Melissa Quinn, J T Fannin, Joseph Sciasci, Allison Bragg, Patrick K Campbell, Delia Carias, Kristine R Crews, David Gregornik, Sima Jeha, Gabriela Maron, Jennifer L Pauley, Hope D Swanson, Joshua Wolf, William Greene
Antimicrobial Agents and Chemotherapy 2018, 62 (8)
Pneumocystis jirovecii pneumonia is a life-threatening opportunistic infection in children receiving immunosuppressive chemotherapy. Without prophylaxis, up to 25% of pediatric oncology patients receiving chemotherapy will develop Pneumocystis jirovecii pneumonia. Trimethoprim-sulfamethoxazole is the preferred agent for prophylaxis against Pneumocystis jirovecii pneumonia. Pentamidine may be an acceptable alternative for pediatric patients unable to tolerate trimethoprim-sulfamethoxazole. A retrospective review was conducted of pediatric oncology patients who received ≥1 dose of pentamidine for Pneumocystis jirovecii pneumonia prophylaxis between January 2007 and August 2014. Electronic medical records were reviewed to determine the incidence of breakthrough Pneumocystis jirovecii pneumonia or discontinuation of pentamidine associated with adverse events. A total of 754 patients received pentamidine prophylaxis during the period. There were no cases of probable or proven Pneumocystis pneumonia, and 4 cases (0.5%) of possible Pneumocystis pneumonia.
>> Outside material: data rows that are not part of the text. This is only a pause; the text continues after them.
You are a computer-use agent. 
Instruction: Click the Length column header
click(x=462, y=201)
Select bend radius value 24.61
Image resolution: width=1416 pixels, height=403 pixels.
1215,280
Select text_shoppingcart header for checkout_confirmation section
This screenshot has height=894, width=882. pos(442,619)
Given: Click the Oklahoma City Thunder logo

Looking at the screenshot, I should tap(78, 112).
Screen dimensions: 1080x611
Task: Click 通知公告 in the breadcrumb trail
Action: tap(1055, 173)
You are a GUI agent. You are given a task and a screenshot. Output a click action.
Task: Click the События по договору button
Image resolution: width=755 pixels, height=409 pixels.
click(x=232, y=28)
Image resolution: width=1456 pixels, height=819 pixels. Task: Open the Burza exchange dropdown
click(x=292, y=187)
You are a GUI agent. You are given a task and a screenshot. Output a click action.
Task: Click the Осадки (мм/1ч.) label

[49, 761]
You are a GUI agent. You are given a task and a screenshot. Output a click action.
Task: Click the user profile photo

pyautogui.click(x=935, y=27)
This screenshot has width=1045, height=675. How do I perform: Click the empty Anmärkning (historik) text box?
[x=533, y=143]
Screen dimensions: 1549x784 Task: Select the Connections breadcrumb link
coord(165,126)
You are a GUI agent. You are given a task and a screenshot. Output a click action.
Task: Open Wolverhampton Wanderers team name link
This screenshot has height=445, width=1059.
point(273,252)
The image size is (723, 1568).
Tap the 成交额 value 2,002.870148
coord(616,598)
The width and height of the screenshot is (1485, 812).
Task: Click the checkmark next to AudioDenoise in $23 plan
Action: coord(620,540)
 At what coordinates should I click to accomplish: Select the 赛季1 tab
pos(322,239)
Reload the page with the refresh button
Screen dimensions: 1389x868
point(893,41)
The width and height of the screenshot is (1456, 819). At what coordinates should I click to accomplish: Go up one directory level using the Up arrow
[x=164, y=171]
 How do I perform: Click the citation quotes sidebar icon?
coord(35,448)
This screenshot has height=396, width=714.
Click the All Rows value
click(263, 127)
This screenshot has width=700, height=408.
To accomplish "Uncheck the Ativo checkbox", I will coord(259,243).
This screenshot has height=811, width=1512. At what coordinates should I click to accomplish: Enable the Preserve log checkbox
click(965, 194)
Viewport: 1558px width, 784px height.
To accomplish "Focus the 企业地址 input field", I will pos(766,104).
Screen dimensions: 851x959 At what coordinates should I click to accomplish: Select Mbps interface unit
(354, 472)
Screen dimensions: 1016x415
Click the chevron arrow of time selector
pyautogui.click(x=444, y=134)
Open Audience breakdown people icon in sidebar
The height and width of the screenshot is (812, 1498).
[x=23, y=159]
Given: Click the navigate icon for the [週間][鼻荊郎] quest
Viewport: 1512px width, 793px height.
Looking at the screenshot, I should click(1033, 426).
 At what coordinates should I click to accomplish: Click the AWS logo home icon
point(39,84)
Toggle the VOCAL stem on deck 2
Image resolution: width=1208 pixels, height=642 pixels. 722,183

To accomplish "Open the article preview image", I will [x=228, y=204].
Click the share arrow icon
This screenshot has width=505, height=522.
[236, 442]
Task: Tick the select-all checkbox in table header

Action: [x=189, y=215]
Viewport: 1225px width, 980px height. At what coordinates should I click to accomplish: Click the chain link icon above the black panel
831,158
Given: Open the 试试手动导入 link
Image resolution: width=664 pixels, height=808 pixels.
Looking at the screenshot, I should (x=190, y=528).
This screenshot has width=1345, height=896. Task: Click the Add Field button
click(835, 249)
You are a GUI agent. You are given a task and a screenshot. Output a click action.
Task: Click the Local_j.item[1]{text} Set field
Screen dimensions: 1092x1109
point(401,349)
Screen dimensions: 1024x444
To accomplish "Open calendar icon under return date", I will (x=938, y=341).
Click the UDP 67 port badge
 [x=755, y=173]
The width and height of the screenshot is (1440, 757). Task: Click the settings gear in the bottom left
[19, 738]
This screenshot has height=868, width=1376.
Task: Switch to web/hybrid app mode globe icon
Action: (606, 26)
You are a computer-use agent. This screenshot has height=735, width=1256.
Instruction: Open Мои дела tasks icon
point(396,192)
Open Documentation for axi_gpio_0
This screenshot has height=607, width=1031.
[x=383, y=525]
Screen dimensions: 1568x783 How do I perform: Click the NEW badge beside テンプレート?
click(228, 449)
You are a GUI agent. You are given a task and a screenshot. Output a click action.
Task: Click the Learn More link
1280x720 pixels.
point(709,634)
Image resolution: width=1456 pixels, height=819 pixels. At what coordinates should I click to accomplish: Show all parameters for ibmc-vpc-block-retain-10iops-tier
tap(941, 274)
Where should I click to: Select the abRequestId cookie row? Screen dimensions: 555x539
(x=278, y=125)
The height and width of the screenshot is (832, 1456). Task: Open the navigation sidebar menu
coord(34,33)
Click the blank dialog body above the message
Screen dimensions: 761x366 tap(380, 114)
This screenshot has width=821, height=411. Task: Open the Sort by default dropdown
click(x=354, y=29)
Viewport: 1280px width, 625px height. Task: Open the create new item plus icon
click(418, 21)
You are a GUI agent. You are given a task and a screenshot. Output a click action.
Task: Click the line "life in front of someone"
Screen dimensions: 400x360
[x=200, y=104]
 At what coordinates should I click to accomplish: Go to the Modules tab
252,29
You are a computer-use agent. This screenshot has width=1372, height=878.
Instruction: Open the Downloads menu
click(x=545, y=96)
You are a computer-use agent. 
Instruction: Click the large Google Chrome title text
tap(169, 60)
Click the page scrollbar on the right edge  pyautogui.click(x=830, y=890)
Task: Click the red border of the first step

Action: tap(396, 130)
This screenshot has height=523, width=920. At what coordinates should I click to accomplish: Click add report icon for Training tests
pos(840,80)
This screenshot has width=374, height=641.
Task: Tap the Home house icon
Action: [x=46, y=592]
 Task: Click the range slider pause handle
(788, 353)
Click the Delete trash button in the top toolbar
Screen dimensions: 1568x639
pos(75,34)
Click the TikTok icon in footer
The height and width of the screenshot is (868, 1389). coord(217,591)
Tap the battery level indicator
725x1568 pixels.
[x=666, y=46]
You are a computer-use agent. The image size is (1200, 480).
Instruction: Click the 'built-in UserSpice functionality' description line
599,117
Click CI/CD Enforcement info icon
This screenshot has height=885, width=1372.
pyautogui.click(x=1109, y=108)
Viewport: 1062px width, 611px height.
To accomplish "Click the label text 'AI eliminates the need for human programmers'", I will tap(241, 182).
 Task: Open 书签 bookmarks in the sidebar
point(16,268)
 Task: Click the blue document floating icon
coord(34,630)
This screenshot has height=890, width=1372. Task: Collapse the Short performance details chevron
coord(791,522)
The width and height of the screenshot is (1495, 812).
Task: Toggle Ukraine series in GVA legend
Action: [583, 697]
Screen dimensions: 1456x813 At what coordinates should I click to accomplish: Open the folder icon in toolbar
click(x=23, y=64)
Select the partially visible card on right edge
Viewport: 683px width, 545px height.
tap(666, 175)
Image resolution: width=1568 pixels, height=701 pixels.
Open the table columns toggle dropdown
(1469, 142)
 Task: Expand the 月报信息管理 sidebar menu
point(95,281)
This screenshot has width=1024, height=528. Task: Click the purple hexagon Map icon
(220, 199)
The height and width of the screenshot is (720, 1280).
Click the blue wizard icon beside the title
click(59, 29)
The incidence of possible breakthrough Pneumocystis pneumonia was not significantly different between subgroups based on age (<12 months [1.7%] versus ≥12 months [0.4%], P = 0.3), route of administration (aerosolized [0%] versus intravenous [1.0%], P = 0.2), or hematopoietic stem cell transplant status (transplant [0.4%] versus no transplant [0.8%], P = 0.6). Pentamidine was discontinued due to an adverse drug event in 23 children (3.1%), more frequently for aerosolized than for intravenous administration (7.6% versus 2.2%, respectively, P = 0.004). Intravenous or inhaled pentamidine may be a safe and effective second-line alternative for prophylaxis against Pneumocystis jirovecii pneumonia in children with cancer receiving immunosuppressive chemotherapy or hematopoietic stem cell transplantation.